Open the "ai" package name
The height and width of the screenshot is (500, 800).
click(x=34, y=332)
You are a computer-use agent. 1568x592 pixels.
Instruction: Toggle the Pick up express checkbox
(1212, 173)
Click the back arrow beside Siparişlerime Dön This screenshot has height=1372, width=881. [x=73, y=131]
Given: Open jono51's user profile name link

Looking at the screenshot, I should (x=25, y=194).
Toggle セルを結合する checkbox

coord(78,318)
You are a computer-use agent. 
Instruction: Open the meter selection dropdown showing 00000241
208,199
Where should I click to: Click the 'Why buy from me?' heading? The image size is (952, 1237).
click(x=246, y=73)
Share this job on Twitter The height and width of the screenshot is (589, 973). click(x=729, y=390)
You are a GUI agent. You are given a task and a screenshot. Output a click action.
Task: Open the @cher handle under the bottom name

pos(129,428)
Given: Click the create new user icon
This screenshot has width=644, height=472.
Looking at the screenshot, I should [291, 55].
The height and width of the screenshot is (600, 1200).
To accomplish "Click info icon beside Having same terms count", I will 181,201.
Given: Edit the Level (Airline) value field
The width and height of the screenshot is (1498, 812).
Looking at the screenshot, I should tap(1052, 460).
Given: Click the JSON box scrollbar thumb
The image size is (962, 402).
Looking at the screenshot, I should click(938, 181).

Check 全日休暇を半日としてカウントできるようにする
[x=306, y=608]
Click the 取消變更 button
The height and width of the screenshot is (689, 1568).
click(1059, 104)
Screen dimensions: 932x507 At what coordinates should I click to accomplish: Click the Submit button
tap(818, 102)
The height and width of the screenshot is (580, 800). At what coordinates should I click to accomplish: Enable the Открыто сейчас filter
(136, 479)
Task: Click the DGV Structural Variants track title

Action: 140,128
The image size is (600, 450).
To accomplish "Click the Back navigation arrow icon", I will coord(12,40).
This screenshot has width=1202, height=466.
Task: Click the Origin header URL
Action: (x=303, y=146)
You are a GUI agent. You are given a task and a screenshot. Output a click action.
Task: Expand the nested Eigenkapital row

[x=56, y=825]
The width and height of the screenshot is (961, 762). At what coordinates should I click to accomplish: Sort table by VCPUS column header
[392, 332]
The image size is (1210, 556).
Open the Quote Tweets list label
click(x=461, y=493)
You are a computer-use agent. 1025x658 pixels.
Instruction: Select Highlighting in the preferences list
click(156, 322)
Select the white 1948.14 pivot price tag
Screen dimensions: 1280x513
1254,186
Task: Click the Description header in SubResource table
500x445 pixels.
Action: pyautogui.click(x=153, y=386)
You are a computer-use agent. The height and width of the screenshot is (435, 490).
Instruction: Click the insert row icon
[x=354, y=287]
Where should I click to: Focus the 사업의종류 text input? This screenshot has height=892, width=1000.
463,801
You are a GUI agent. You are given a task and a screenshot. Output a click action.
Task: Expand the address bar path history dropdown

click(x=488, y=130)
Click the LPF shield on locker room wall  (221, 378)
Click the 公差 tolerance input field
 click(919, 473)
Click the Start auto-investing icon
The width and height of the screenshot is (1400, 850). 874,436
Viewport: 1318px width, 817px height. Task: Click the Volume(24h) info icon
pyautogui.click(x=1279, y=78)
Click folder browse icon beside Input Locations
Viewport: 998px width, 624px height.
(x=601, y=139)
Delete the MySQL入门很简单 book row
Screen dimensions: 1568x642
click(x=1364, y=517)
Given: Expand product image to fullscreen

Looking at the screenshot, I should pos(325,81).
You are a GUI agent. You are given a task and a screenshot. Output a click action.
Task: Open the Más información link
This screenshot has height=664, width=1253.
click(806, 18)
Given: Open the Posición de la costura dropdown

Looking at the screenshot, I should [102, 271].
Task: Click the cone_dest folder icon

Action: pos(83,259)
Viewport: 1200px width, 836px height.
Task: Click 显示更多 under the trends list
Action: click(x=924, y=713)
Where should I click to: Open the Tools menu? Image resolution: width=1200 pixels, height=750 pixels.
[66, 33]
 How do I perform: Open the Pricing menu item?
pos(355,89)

TASK DETAILS -
Which lines in the records above contain the string "beside"? Copy them.

SOLUTION TO THE PROBLEM -
Click the back arrow beside Siparişlerime Dön This screenshot has height=1372, width=881. [x=73, y=131]
To accomplish "Click info icon beside Having same terms count", I will 181,201.
Click folder browse icon beside Input Locations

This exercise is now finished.